Fuite de données FICOBA : 1,2 million de comptes bancaires compromis par des accès illégaux
Une faille critique dans l'utilisation du fichier national des comptes bancaires (FICOBA) a permis l'exfiltration de données concernant 1,2 million de comptes. Cette intrusion souligne la vulnérabilité des bases de données d'État face au détournement d'identifiants légitimes.

Une intrusion via des accès officiels détournés
L'incident ne provient pas d'une vulnérabilité logicielle de type 0-day dans l'infrastructure de la Direction Générale des Finances Publiques (DGFiP), mais d'un usage détourné d'habilitations. Des individus ont utilisé des accès réservés à des agents habilités (huissiers, forces de l'ordre ou agents du fisc) pour interroger massivement la base de données.
Cible : Le fichier FICOBA, qui recense l'ouverture, la modification et la clôture de tous les comptes (bancaires, épargne, titres) en France.
Volume : Environ 1,2 million de comptes consultés de manière illégitime.
Données exposées : Identité des titulaires (nom, prénom, date de naissance, adresse) et références bancaires (IBAN, BIC, établissement).
Analyse technique de l'exfiltration
Contrairement à un "dump" de base de données classique via une injection SQL, l'attaque repose ici sur le scraping de masse via des comptes légitimes compromis ou "loués" sur le darknet.
Cas FICOBA : Abus de privilèges (Privilege Abuse) et contournement des systèmes de détection d'anomalies de requêtes (Rate Limiting).

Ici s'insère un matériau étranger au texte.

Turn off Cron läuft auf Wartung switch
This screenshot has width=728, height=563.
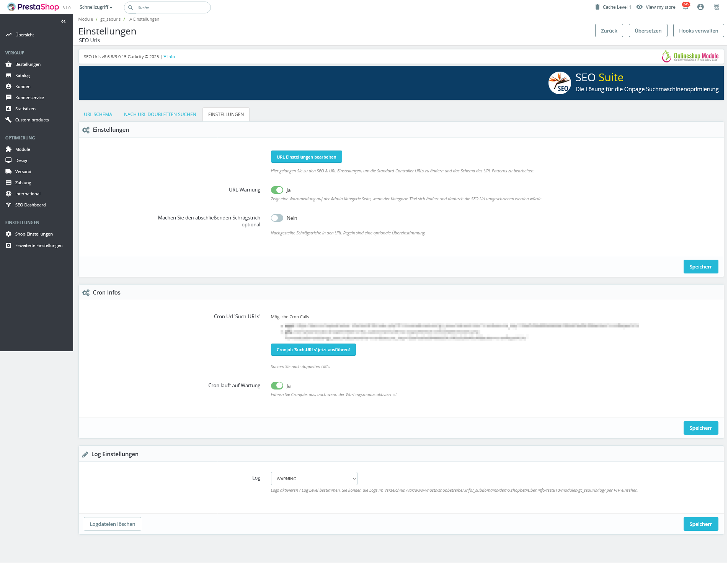coord(277,386)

L'absence de systèmes de surveillance comportementale assez fins a permis à ces requêtes de passer sous les radars pendant une période prolongée, avant que les audits de cohérence de la DGFiP ne déclenchent l'alerte.
Souveraineté et protection des données d'État
Cette affaire pose la question de la souveraineté numérique des données citoyennes. Le FICOBA est une pièce maîtresse de la lutte contre la fraude fiscale et le financement du terrorisme. Sa compromission offre une mine d'or pour le phishing ciblé (virements frauduleux) et l'usurpation d'identité.
L'enjeu n'est plus seulement de sécuriser le périmètre réseau, mais de renforcer la gestion des identités et des accès (IAM) pour les tiers autorisés, souvent maillons faibles de la chaîne de cybersécurité étatique.